Dem Patienten
... ging es gestern wieder ein wenig besser. Morgens wurde er entkabelt und entstöpselt und durfte in Begleitung zweier Krankenschwestern duschen. (Na, ich nehme nicht an, dass die Schwestern mit geduscht haben, jedenfalls waren sie in absoluter Nähe.) Ich weiß ja, es sind die ganz alltäglichen und kleinen Freuden, die einen Stück für Stück zurück ins Leben holen... Sofort danach war natürlich wieder strenge Bettruhe angeordnet. Er verbleibt vorerst auf der Intensivstation - zumindest, so lange der Blutdruck nicht unter Kontrolle ist.
Die mütterlichen Fragen waren: "Isst er? Schläft er?" Ja. Und ja. (Mir fallen solche Fragen nicht ein, ich guck dann immer ganz befremdlich.)
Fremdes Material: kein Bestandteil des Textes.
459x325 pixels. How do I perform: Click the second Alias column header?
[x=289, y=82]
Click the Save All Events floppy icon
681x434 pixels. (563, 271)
A. sagte, er macht bereits wieder Pläne. Z.B. Änderung der Urlaubsabsichten auf ein Schon- und Erholungsprogramm. Sehr klug. Aber dafür muss er natürlich zunächst stabilisiert, auf Medikamente eingestellt und entlassen worden sein. Hoffen wir, dass es nicht allzu lange dauern wird. (Aber, mein Gedanke, lieber ein bisschen länger im KH bleiben als irgendein Risiko eingehen.)